In a survey recently taken, most women are severely dissatisfied with their bodies, and are generally just dissatisfied with themselves. Most women hold back from certain activities, even exercising, because they consider themselves “too fat.” Lexie and Lindsay urged everyone to go on a “media fast” for at least two days and then see how they feel about themselves.
The Kite sisters have dedicated their lives to this cause to share the message that women need to use their bodies as instruments instead of objects. They declare: “Women are more than just bodies. See more. Be more…You are capable of much more than looking hot.”
In the second session of the conference, which was held in the Grande Ballroom at 6 p.m., speakers such as 2013’s Miss Africa Utah and some of UVU’s international women students shared what beauty means to them.
Miss Somalia, Jawahir Ahmed, described what it is like being Islamic in a western culture’s realm of beauty.
“Your heart radiates beauty more than your looks ever could,” Ahmed said.
Paola Rondon, an international student from Venezuela, said that it is common for women in Venezuela to be really pretty and how Venezuela has won many Miss Universe pageants.
Rondon said it is very common for women in Venezuela to get plastic surgery, but believes that “When you love yourself, you are beautiful.”
In most countries, women don’t have to work on International Women’s Day and they still get paid for it. Men honor and give flowers to girls and women. According to Miss Mali, Marie Pouliougou, in Africa, March 8 is a very big day for women.
Along with many inspirational speakers, as well as a more in-depth message from Lexie and Lindsay Kite, there was food, music and dance shared in the evening session.
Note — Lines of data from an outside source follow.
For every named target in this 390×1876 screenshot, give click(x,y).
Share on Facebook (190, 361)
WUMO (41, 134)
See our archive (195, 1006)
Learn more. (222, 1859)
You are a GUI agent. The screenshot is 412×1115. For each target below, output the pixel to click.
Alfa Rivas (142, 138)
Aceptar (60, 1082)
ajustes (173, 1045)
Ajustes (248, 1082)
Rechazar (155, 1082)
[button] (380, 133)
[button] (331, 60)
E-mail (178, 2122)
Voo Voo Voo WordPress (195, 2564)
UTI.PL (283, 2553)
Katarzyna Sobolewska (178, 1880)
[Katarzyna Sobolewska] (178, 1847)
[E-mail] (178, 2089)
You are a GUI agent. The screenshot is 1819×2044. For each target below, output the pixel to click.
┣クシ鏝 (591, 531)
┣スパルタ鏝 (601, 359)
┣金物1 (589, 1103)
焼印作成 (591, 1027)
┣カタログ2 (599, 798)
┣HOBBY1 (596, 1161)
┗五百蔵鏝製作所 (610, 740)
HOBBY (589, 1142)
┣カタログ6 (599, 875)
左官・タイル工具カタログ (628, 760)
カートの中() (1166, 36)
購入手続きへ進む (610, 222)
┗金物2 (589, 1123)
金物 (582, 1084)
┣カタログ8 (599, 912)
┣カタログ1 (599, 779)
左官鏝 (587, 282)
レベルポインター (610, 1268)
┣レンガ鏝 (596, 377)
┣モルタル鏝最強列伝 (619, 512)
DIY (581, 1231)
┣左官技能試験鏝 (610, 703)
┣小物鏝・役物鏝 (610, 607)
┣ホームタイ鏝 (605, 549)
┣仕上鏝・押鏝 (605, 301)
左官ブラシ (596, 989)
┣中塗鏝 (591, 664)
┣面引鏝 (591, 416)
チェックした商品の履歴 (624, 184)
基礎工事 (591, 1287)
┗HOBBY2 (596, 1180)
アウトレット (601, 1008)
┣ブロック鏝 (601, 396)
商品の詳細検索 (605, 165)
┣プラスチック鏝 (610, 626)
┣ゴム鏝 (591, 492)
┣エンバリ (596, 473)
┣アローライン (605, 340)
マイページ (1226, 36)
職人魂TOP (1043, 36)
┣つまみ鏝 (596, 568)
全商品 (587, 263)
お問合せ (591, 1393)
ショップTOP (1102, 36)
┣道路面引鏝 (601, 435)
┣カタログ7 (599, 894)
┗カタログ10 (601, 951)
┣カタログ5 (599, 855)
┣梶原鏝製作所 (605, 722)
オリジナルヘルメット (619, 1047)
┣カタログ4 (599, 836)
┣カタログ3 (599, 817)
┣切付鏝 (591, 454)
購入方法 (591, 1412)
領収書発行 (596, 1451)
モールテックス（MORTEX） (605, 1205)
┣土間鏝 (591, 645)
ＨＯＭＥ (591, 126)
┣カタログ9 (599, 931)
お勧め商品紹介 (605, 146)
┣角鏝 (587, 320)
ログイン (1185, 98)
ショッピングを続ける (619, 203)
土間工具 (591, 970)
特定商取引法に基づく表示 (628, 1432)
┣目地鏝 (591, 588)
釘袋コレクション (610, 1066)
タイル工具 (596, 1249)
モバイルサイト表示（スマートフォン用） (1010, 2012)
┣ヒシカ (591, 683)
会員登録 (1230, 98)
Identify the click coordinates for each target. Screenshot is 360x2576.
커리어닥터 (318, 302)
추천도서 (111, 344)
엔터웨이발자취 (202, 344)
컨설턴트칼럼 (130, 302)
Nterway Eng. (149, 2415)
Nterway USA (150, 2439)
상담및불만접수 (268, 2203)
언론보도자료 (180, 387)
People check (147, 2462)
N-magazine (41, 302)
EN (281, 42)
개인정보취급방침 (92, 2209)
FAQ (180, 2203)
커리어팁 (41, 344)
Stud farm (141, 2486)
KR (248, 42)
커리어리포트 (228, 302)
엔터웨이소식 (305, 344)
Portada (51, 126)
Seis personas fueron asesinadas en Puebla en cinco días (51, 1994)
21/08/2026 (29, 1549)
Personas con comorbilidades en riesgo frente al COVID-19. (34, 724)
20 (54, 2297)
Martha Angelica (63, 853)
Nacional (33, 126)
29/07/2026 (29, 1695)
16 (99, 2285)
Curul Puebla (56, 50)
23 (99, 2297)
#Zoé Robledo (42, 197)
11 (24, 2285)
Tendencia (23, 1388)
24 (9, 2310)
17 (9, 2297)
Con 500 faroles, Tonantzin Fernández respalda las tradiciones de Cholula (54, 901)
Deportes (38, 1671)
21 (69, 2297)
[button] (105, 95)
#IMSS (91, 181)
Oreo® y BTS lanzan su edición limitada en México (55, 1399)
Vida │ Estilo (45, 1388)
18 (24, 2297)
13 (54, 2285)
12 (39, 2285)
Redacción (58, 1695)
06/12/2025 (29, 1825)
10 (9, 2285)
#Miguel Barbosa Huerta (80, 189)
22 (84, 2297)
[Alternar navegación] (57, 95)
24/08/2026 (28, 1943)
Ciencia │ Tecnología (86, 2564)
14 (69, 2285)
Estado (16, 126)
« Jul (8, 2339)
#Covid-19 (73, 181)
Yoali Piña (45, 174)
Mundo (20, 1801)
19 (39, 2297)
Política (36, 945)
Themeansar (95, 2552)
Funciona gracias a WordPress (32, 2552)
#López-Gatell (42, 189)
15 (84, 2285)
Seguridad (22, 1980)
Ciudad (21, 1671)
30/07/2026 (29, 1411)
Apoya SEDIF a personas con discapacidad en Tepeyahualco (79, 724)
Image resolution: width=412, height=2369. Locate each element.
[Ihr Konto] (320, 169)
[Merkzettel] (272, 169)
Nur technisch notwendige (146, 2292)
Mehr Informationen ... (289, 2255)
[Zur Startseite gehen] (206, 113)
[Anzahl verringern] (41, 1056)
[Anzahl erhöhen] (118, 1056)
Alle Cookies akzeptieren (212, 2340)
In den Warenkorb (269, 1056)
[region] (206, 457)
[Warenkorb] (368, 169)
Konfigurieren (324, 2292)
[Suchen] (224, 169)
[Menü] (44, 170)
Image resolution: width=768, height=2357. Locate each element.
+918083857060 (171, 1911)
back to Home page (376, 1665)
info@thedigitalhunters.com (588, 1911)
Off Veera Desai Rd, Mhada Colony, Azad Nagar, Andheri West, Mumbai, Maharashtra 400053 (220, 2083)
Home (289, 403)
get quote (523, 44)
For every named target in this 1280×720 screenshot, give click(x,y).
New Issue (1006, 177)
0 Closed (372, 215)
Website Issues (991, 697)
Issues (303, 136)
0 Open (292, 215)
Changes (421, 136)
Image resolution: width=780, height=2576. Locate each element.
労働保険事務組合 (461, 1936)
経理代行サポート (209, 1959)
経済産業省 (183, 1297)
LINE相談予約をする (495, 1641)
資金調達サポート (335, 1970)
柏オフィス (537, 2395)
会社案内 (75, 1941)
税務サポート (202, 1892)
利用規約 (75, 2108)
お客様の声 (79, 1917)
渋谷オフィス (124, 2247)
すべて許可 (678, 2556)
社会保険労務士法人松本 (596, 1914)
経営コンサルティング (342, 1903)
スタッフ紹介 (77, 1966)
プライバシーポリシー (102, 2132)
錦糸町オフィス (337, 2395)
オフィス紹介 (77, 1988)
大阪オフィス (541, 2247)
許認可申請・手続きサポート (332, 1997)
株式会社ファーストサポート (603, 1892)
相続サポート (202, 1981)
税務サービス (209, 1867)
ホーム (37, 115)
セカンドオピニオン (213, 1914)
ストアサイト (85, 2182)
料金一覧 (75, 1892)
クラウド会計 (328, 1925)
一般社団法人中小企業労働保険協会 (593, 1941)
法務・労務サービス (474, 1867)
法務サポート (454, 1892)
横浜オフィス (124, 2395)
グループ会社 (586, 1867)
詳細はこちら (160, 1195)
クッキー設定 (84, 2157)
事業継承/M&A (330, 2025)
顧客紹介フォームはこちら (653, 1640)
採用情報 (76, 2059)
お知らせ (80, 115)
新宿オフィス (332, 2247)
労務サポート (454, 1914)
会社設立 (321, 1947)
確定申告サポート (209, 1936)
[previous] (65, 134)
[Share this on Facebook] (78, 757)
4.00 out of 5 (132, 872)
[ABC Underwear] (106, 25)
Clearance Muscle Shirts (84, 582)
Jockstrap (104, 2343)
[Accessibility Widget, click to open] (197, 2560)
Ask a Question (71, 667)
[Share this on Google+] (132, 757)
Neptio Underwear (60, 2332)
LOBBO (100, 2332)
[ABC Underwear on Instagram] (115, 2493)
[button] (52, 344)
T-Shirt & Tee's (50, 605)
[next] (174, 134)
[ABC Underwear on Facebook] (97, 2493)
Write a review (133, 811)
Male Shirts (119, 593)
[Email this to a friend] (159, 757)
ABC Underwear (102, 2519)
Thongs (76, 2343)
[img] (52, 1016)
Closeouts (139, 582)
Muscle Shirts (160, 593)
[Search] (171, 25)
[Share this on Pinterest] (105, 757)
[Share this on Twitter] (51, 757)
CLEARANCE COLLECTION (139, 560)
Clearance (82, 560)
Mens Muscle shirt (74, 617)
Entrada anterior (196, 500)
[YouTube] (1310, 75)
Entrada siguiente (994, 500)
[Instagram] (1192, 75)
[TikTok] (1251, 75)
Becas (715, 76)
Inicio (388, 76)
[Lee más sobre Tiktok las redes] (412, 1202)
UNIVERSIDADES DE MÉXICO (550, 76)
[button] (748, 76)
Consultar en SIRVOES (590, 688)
Dancers from UVU’s Cultural Envoy dance group performed beautiful styles of dance from all over the world, portraying how unique beauty is around the globe. Beauty can be seen in lots of different ways; it’s in the development of one’s talents and growth as an individual—a soul can be a reflection of beauty.
“It helped you become more in love with yourself,” said Constanza Painecura, a student at UVU.
Rebeca Vianna, another student, agreed. “All we care about is appearance,” she said, “but we need to make our true inner beauty be seen.”
Anne Wairepo, Director of the Women’s Success Center, promotes the idea of a more “integrated, collaborative society.” Although this day was dedicated to women, there was the notion that if men and women work together they can create a beautiful whole in society.
It’s not about being better than the other. And if people focused more on the character of an individual rather than just the outward appearance, it’s possible to empower one another with the result of a more unified and happy society.